[Stored data entries]
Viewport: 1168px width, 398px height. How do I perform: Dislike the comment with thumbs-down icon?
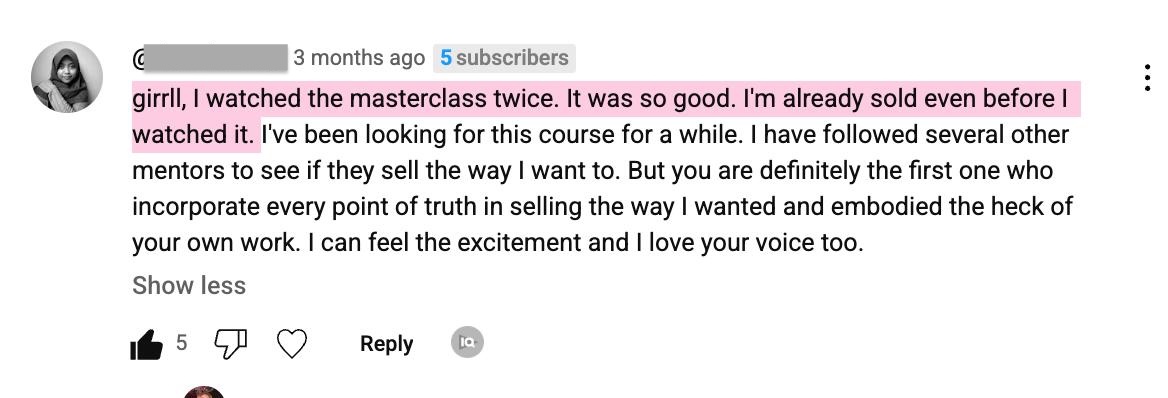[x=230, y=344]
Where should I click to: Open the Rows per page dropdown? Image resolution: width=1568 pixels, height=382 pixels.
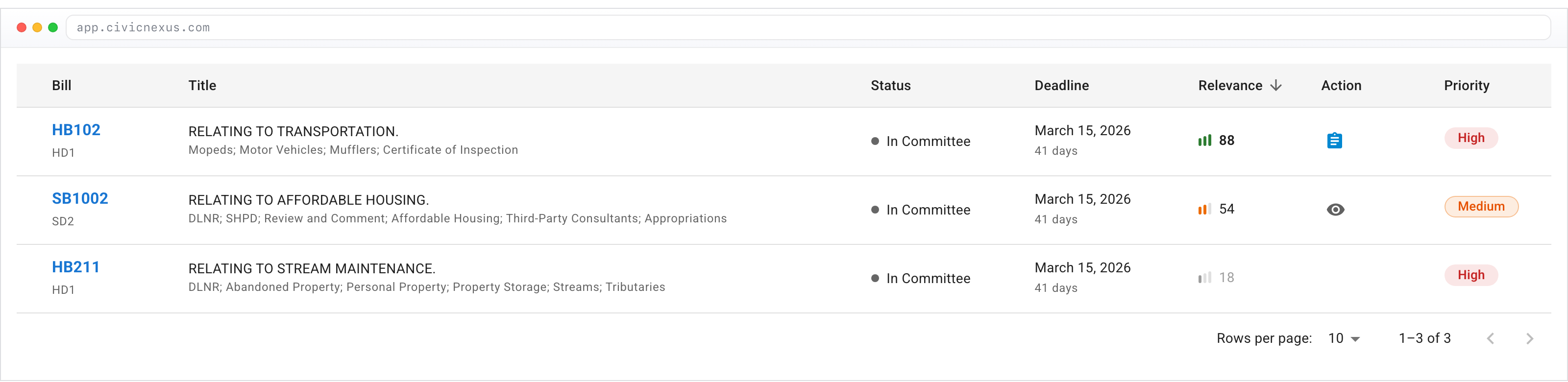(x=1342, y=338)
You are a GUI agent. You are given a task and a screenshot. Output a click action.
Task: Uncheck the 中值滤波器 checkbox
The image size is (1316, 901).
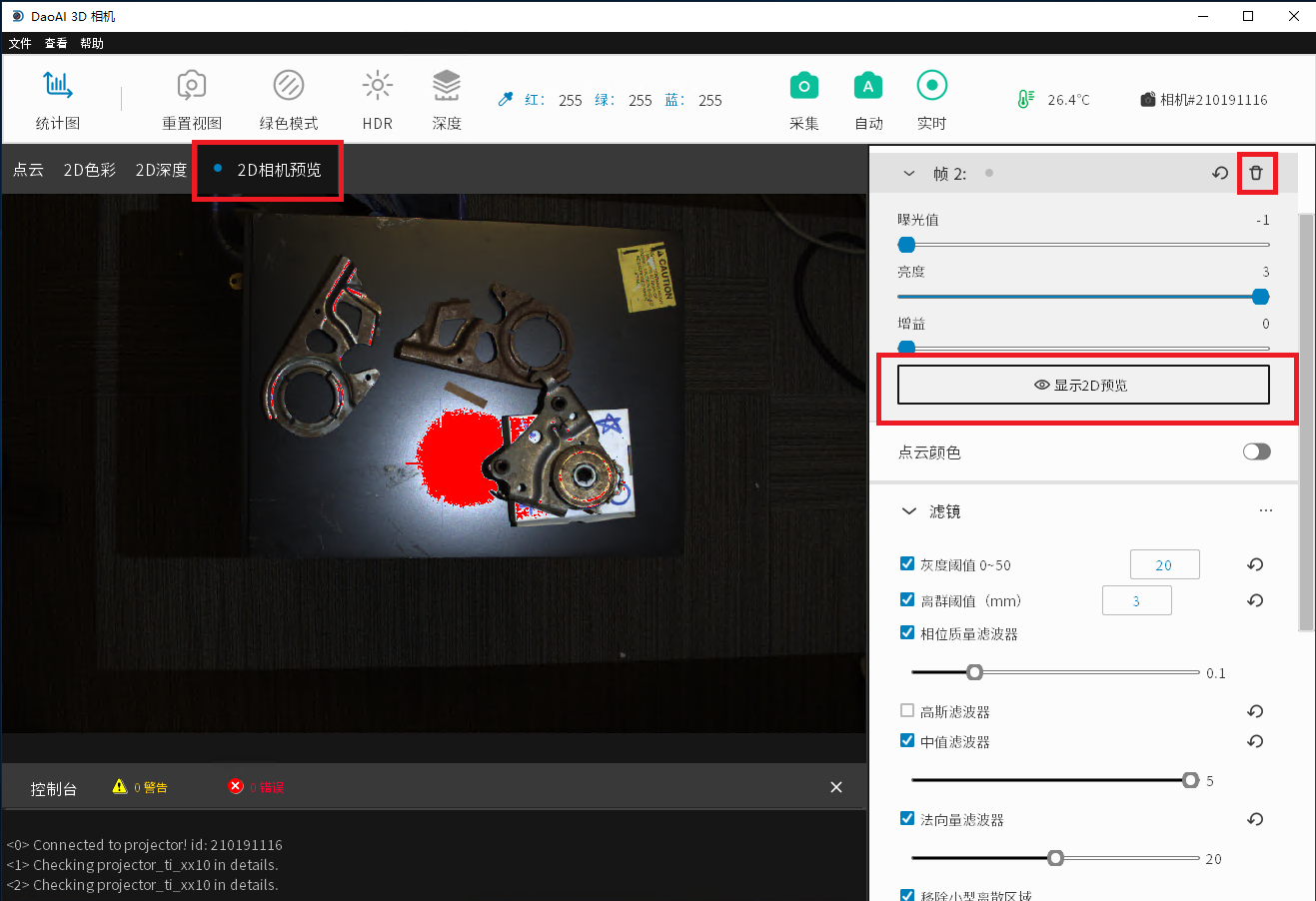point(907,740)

* **ACTION ITEM**:
Would you give the data above again word for word, minus the pictures?

* **RESPONSE TO THE TASK**:
Viewport: 1168px width, 398px height. How do I perform: Dislike the comment with thumbs-down icon?
[x=230, y=344]
Where should I click to: Open the Rows per page dropdown? Image resolution: width=1568 pixels, height=382 pixels.
(x=1342, y=338)
You are a GUI agent. You are given a task and a screenshot. Output a click action.
Task: Uncheck the 中值滤波器 checkbox
The image size is (1316, 901).
point(907,740)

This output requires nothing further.